CNOOC, China's top offshore oil and gas producer, said the investment would go towards building the coal-to-gas plant
with an annual capacity of 4 bn cm of natural gas, and construction of supporting projects including two coal mines
each with an annual output of 10 mm tons, relevant coal washing mills and coal gangue-fired power plants. Apart from
natural gas, the plant will also produce diesel, gasoline and other chemical products, the company added.
It is estimated that the coal-based clean energy project will pull in roughly yuan 26 bn in sales for CNOOC and
Datong combined.

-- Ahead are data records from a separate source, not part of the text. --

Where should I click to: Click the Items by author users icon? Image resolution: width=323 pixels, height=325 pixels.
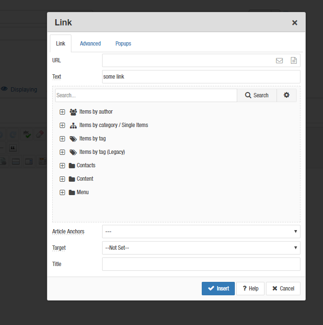point(73,112)
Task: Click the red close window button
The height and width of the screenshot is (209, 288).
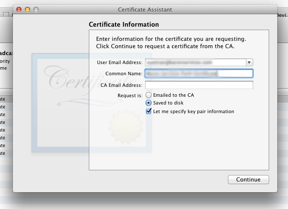Action: (x=19, y=9)
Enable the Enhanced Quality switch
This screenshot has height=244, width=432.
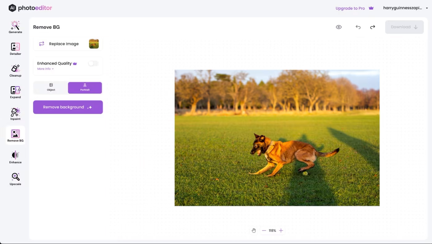(93, 63)

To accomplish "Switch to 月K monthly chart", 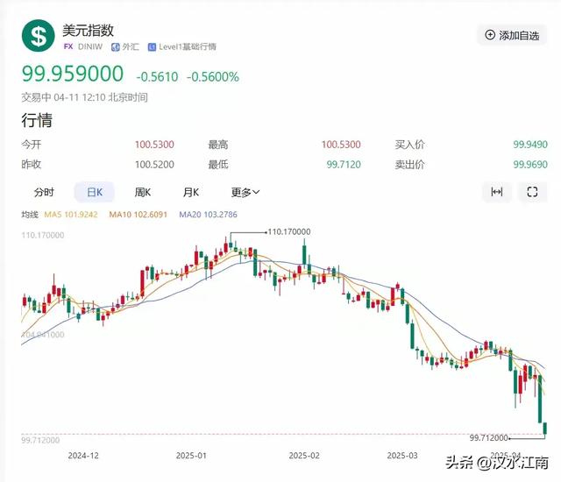I will pos(190,192).
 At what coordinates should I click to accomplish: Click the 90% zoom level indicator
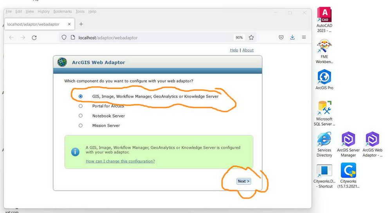point(239,38)
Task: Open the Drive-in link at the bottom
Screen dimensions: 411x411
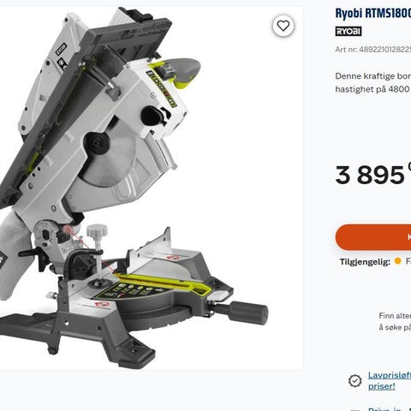Action: 390,409
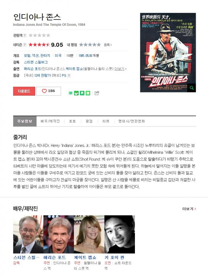Click the red 다운로드 button
Image resolution: width=208 pixels, height=276 pixels.
[x=24, y=91]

But, the company has not disclosed a detailed timetable for the construction and operation of the
plant.
The project aims to tap Datong's vast coal reserves and increase the supply of clean and reliable naturalgas to
Shanxi province and the Bohai Bay Rim area, which covers regions such as Shandong, Liaoning, Hebei and Tianjin,
China's engines of growth. The company said the project would also boost the energy structure in those regions, as
more clean energy would be supplied.
Zhou Shouwei, vice-general manager of CNOOC, said the project could be regarded as a large-scale strategic
cooperation between the oil and gas, and coal industries. Zhou said there was a gap of primary energy efficiency
between China and developed countries, and the development of coal-based clean energy was a very effective way to
improve the country's primary energy efficiency.

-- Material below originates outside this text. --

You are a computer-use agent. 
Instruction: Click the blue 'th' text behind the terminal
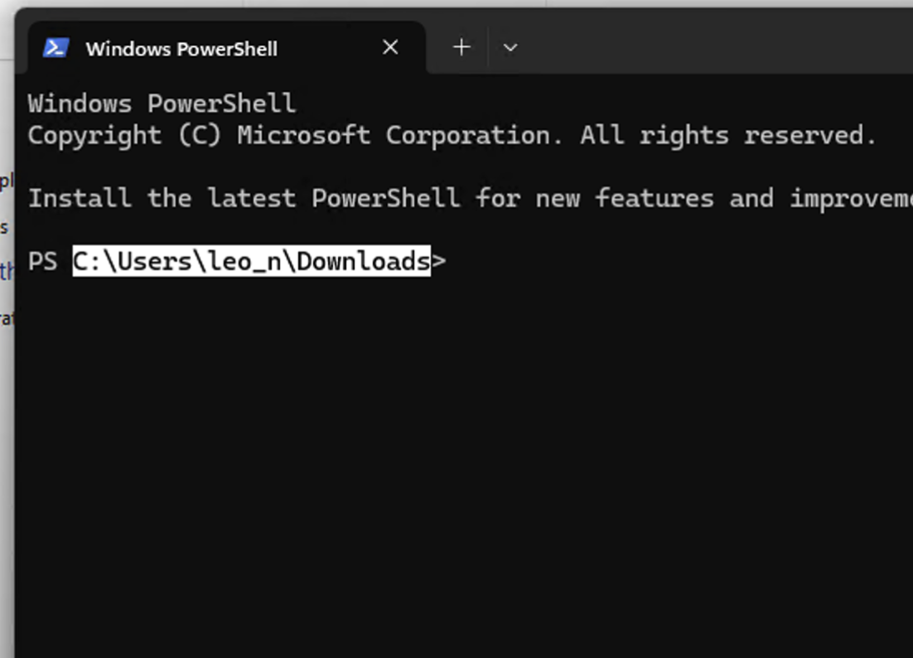point(7,271)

Coal accounts for over 70 % of China's primary energy production and consumption. The country's use of the fuel will
likely touch 2.9 bn tons by 2020. Coal-firing-related emissions constitute 80 % of China's annual sulphur dioxide
(SO2) emissions and 70 % of its carbon dioxide (CO2) emissions.
As one of the most advanced ways of clean coal utilization, the coal-to-gas project will also lead to energy savings,
and a clean, highly-efficient and low emission environment.
"The world is going through a financial crisis, but this is the best time to reform and improve the industrial
structure," Zhou said. This project, he said, would be a win-win deal for both oil and gas enterprises and coal
firms.
Nobuo Tanaka, executive head of the International Energy Agency (IEA), had said earlier that China's role in
developing new clean coal technologies was critical as the speed and scale of China's expanding coal use has brought
in a new urgency to deploying the full range of clean coal technologies.
The 11th Five-Year Plan (2006-10) for Coal Industry Development in China requires that the coal industry strengthen
reforms in its industrial structure, take a sustainable path with high utilization rates, and reduce its
environmental impact. Premier Wen Jiabao has also asked for rapid industrialization of clean coal technologies and
strengthening comprehensive utilization of resources, in the government work report speech he delivered at the
opening of the second session of the 11th National People's Congress on March 4.
In addition, in the Chinese government plan to revitalize 10 key industries, it has vowed to curb blind development
of coal chemical processing and suspend approval of projects that only aim to expand production capacity without
regard to environmental impact.
Last year, the central government suspended all coal-to-oil projects. And, two coal-to-fuel projects, which have seen
investments by Shenhua Group, China's largest coal producer, is still in a trial phase.